Cochrane review finds Alzheimer’s drugs offer little benefit, raise brain bleeding risk

Anti-amyloid Alzheimer’s drugs cleared plaque, but they did not deliver a meaningful slowdown in memory loss or daily decline for patients with early disease, and they raised the risk of brain swelling and bleeding.

A Cochrane review published on April 16, 2026, examined 17 clinical trials involving 20,342 people with mild cognitive impairment or mild dementia due to Alzheimer’s disease. Its conclusion was blunt: the drugs likely have no clinically meaningful positive effect, and the changes seen in cognition and dementia severity after 18 months were absent or trivial, far below thresholds experts use to define a minimum important difference.

Francesco Nonino, the review’s lead author and a neurologist and epidemiologist at the IRCCS Institute of Neurological Sciences of Bologna in Italy, said the evidence showed no meaningful difference for patients. He warned that statistical significance should not be confused with clinical relevance. The review also found that the medicines do remove amyloid proteins from the brain, but that plaque clearance did not translate into a benefit people or families would be likely to notice in everyday life.

The analysis included the newer drugs lecanemab, sold as Leqembi, and donanemab, sold as Kisunla, as well as older agents that were later discontinued after failed trials, including aducanumab, bapineuzumab, crenezumab, gantenerumab, ponezumab, remternetug and solanezumab. That broad grouping is already driving a sharp backlash. Alzheimer’s Research UK said the review had major limitations and argued that it painted an entire class of drugs with the same brush.

Susan Kohlhaas, the charity’s executive director of research and partnerships, said different anti-amyloid treatments can work in different ways. John Hardy, professor at the UCL Institute of Neurology, said lecanemab and donanemab had shown that slowing Alzheimer’s is possible and had opened the door to a new era of treatment. The charity also argued that there is no agreed definition of what counts as clinically meaningful, and that even a delay of several months could matter to families facing a progressive and ultimately fatal disease.

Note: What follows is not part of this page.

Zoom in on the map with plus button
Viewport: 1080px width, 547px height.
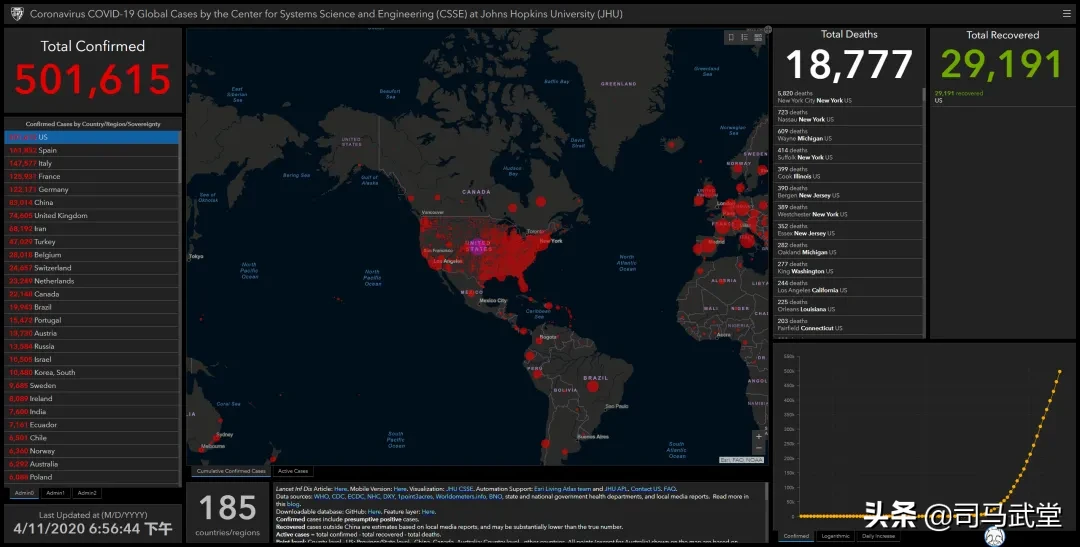(x=759, y=436)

The dispute lands in the middle of a cost and access fight over the first disease-modifying Alzheimer’s drugs. In the United Kingdom, NICE has said the benefits of lecanemab and donanemab are too small to justify their cost for NHS use in England and Wales. In the United States, the FDA granted traditional approval to lecanemab on July 6, 2023, and approved donanemab on July 2, 2024.

The new review strengthens the argument from skeptics that amyloid removal alone is not enough. For drugmakers, insurers and public health systems, the question is no longer whether the science can clear plaques, but whether that result is large enough, safe enough and cheap enough to matter in real life.